What is asked: Please rewrite these rows as a Markdown table with the columns No and Line, putting the row number under No and its line under Line. Omit blank lines and leave the pictures out of your answer.

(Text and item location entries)
>> begin
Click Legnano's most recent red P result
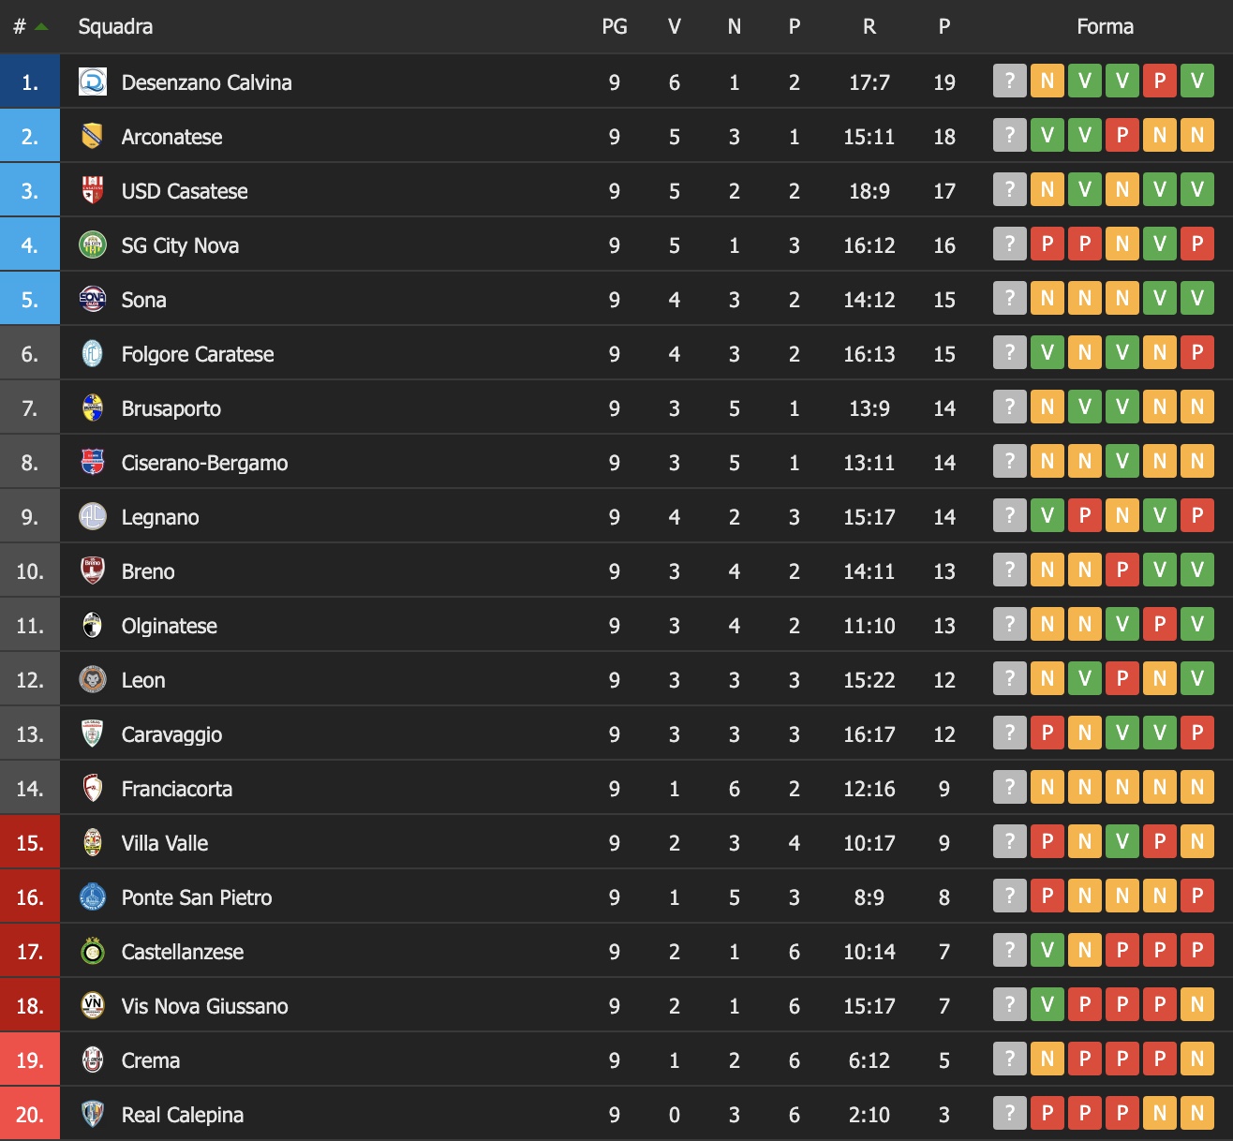 click(x=1197, y=516)
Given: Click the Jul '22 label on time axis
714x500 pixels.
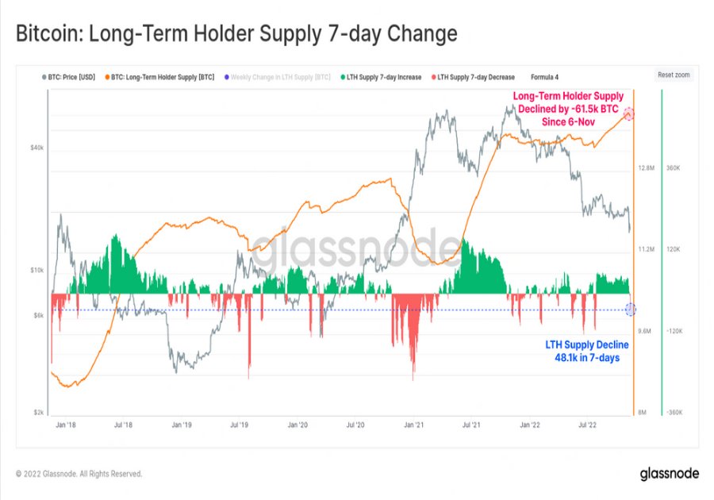Looking at the screenshot, I should coord(587,425).
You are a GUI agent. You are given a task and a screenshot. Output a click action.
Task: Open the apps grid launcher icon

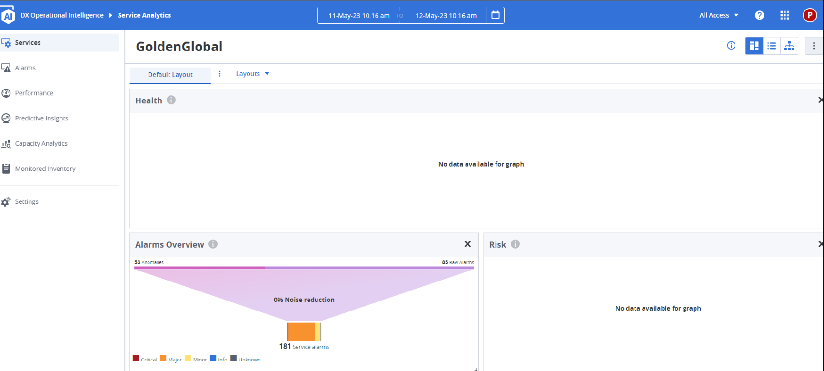tap(784, 15)
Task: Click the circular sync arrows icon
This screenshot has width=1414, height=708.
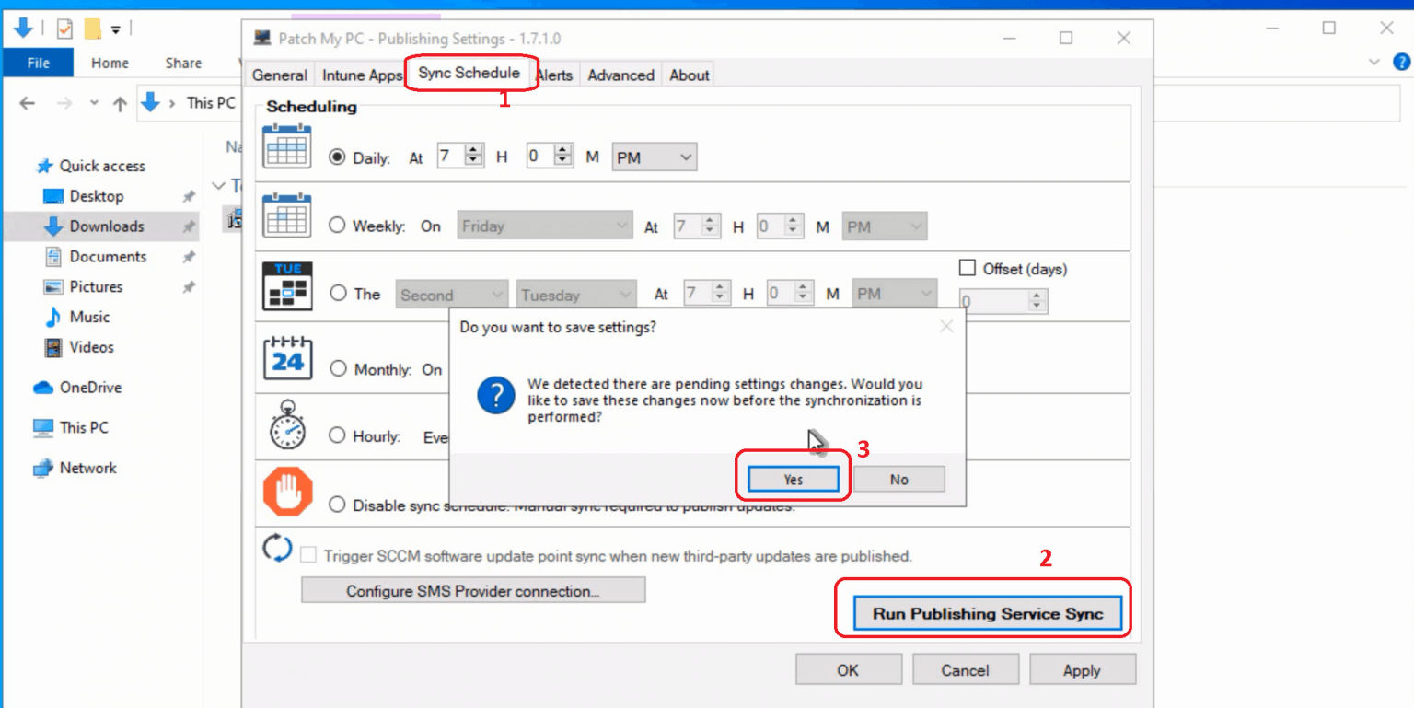Action: click(x=277, y=548)

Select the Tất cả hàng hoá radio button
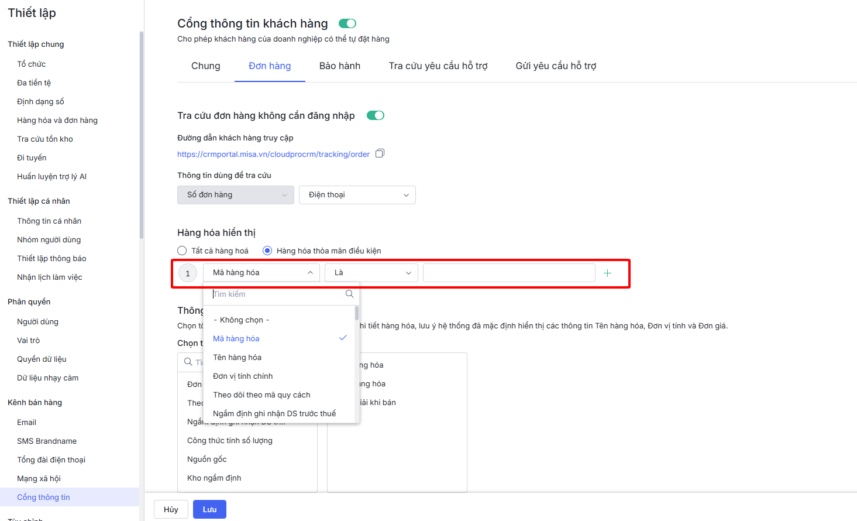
>> end
Response below:
| No | Line |
|---|---|
| 1 | Click Legnano's most recent red P result |
| 2 |  click(x=1197, y=516) |
| 3 | Given: Click the Jul '22 label on time axis |
| 4 | 714x500 pixels. |
| 5 | Looking at the screenshot, I should coord(587,425). |
| 6 | You are a GUI agent. You are given a task and a screenshot. Output a click action. |
| 7 | Task: Open the apps grid launcher icon |
| 8 | tap(784, 15) |
| 9 | Task: Click the circular sync arrows icon |
| 10 | This screenshot has width=1414, height=708. |
| 11 | Action: click(x=277, y=548) |
| 12 | Select the Tất cả hàng hoá radio button |